Today he studies how dyes - like the red in a tomato or the dyes in green tea or black tea - can absorb photons and help build better solar cells. "That's the cool thing about technology," Wu says. "We can show kids things in the kitchen that can make a solar cell."
A kitchen experiment, he says, could make use of titanium dioxide, say, from sun screen. The oven could burn away organic parts, leaving a paste to coat a piece of special glass that is transparent and conductive. Immerse the glass in the dye from juice or tea, add a counter electrode and sunlight and you have the idea - a dye-sensitized solar cell.
Wu received a B.S. in chemical physics from the University of Science and Technology of China, also in Anhui. A Ph.D. in chemistry from UC Berkeley came next.

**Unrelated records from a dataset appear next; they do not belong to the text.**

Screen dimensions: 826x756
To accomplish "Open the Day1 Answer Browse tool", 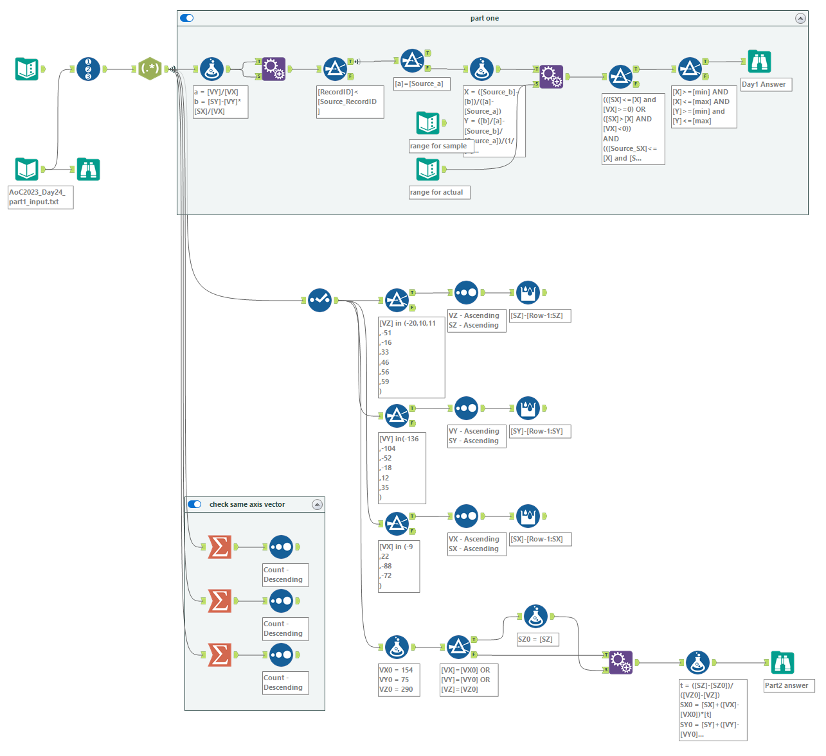I will coord(760,61).
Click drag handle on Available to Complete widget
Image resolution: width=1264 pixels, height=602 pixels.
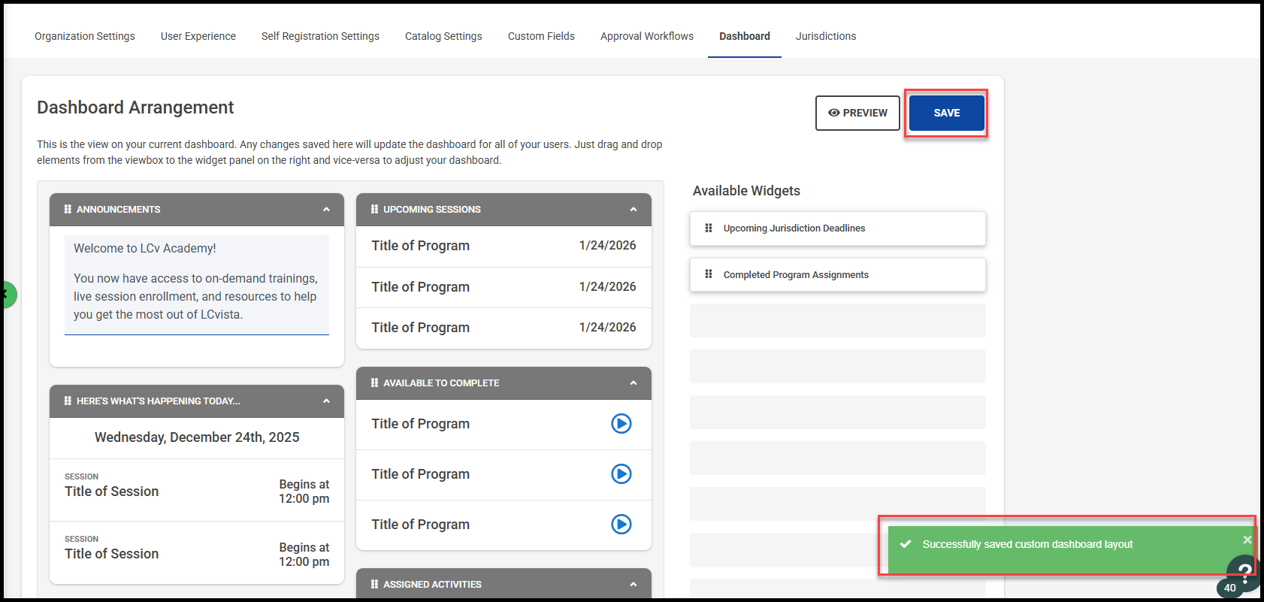click(374, 383)
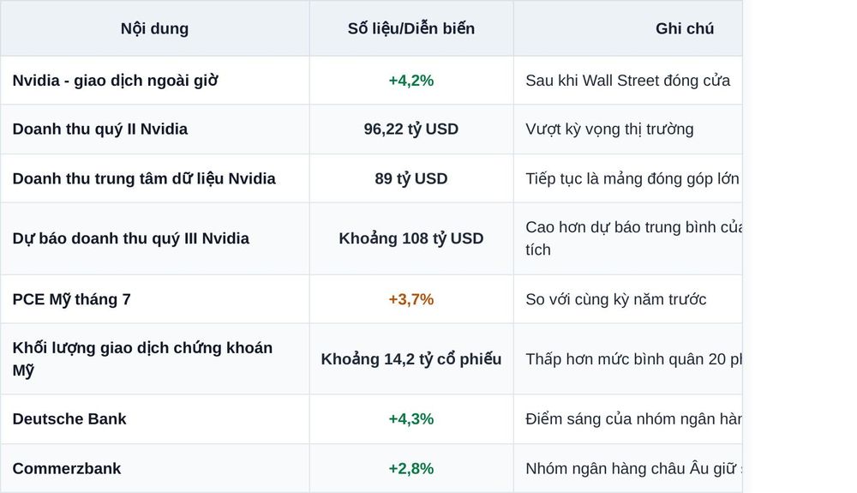Select the Doanh thu quý II Nvidia cell
The image size is (857, 493).
point(100,129)
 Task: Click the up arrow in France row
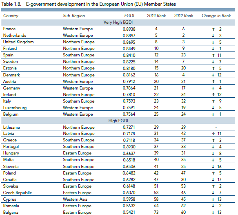(x=213, y=29)
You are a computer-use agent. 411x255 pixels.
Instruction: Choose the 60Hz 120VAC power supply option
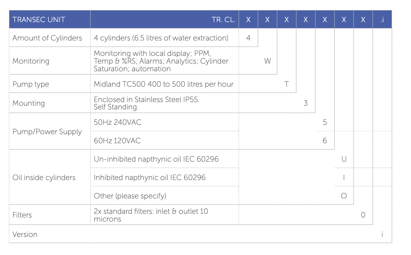click(x=117, y=141)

After postdoctoral research at UC Santa Barbara, he joined Ohio State in 2005.
His work may one day aid a global response to the energy challenge. "We have a clear idea of what's up in the solar cell," he says, "and how to design new materials to improve their efficiency."
Education Component
At Ohio State, the education component of his Cottrell award will consist of creating freshman seminar class on alternative energy technologies, as well as helping run a science education program aimed at collaboration between scientists and elementary school teachers. The program will develop experiments to demonstrate science in classes from kindergarten up.
Meanwhile, Wu's research will include creating new electrode materials and architectures for solar cells that make use of dyes. Dye molecules attach to a support material in the cell - like titanium dioxide - and turn on the electrons from ground state to an electrically excited state after capturing energy from sunlight.
"It's similar to photosynthesis in nature," he explains. Dye molecules act like pigment chlorophyll in plants. The difference is that photosynthesis converts solar energy into chemical energy, while a dye-sensitized solar cell converts it into electricity.
His research, he says, could improve the way in which electrons migrate to a solar cell's electrode and on to do useful work - lighting streets or playing music, or to be stored.
"The energy from the sun in one hour could provide enough energy for all humans to use in one year," he says. "In principle, there's no need to worry about the energy challenge. "
What's needed are cheap solar cells to run at high efficiency. That could make a huge impact on the world's energy needs, he says. In five to 10 years, he says, a vital element could be dye-sensitized solar cells. "I am very optimistic about that," he says.